Campus winery celebrates 10 years of history, awards

Vicente Reyes / The Collegian

Fresno State, the first college campus in the nation to open a commercial winery, celebrated the 10-year anniversary mark on Saturday at the winery.

Professors, students, and many guests shared stories and drank their favorite Fresno State wines.

As guests walked in, there was a table set up showcasing a few of the many awards that were won by Fresno State wines. The room was filled with people enjoying a free wine tasting, while different professors gave speeches about the numerous accomplishments and progress that the winery has made.

Dr. Robert Wample, chair of the viticulture and enology department and director of the Viticulture and Enology Research Center, said that the winery was developed to give students an educational program through winemaking.

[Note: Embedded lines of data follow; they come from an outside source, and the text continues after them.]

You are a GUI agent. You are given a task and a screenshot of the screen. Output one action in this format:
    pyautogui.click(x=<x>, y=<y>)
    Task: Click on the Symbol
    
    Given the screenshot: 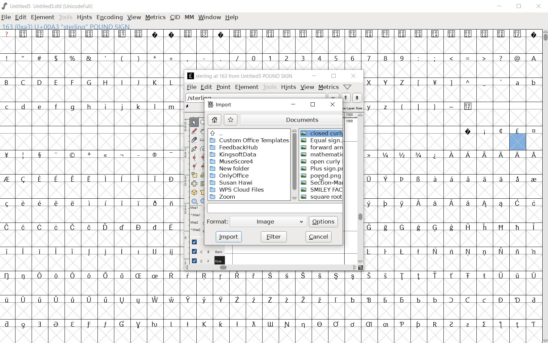 What is the action you would take?
    pyautogui.click(x=353, y=34)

Viticulture is the study of grapes, and enology is the study of winemaking. Wample said the program consists of three enterprise aspects that are mainly run by student involvement. The picking of grapes and the processing of raisins are the two beginning parts. The third is the winery enterprise itself.

Wample said the department of viticulture and enology, combined with the Viticulture and Enology Research Center and the University Ag Laboratory, make up the three major components of the winemaking program.

Vicente Reyes / The Collegian

“We are unique in that we have all three of those components within this program,” Wample said. “No other program on campus or anywhere else that I’m aware of has anything similar.”

Through the years, the addition of more tanks, pumps, a wine barrel and a wine press have allowed the program to enhance and grow. New technologies that will be introduced will become a standard part of the industry, adding to the education of students.

“A student who comes here and invests themselves in the process will leave here as an outstanding winemaker,” Wample said.

Dan Rotlisberger, majoring in both viticulture and enology, said that he came to Fresno for the opportunity to be out in the vineyard instead of learning in a classroom. Students are able to learn about the insects and irrigation systems in the field and how they affect the grape growing and wine making process.

“The hands-on separates this program from any other school,” Rotlisberger said.

According to the department of viticulture and enology Web site, upcoming events for the Fresno State Winery include the Le Vin Nouveau wine tasting on Nov. 15 at 5:30 p.m. at the winery, and a pruning and sustainable production workshop on Dec. 7.